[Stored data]

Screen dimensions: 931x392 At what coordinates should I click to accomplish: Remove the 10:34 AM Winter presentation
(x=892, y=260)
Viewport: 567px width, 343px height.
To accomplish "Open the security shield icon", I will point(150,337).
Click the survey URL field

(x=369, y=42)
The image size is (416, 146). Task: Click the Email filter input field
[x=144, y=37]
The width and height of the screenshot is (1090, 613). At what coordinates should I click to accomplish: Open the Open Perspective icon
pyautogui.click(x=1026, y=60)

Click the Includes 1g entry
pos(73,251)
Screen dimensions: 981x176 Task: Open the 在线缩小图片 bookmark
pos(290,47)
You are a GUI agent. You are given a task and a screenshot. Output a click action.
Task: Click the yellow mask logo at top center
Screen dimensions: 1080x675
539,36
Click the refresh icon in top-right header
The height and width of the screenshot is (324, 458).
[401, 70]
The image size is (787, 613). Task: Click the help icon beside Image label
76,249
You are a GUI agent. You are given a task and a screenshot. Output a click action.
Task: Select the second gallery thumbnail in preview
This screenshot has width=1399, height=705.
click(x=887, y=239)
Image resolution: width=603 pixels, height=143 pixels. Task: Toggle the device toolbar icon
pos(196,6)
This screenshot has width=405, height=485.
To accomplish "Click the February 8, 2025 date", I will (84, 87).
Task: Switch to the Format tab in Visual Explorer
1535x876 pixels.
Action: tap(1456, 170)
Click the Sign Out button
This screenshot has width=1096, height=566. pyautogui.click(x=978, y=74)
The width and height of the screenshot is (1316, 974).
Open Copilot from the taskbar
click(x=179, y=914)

• [Aim of the exercise] Give back the records above exactly, limited to the lines between the one holding "Click the Includes 1g entry" and the one holding "Task: Click the yellow", inclusive.

• [Problem solution]
Click the Includes 1g entry
pos(73,251)
Screen dimensions: 981x176 Task: Open the 在线缩小图片 bookmark
pos(290,47)
You are a GUI agent. You are given a task and a screenshot. Output a click action.
Task: Click the yellow mask logo at top center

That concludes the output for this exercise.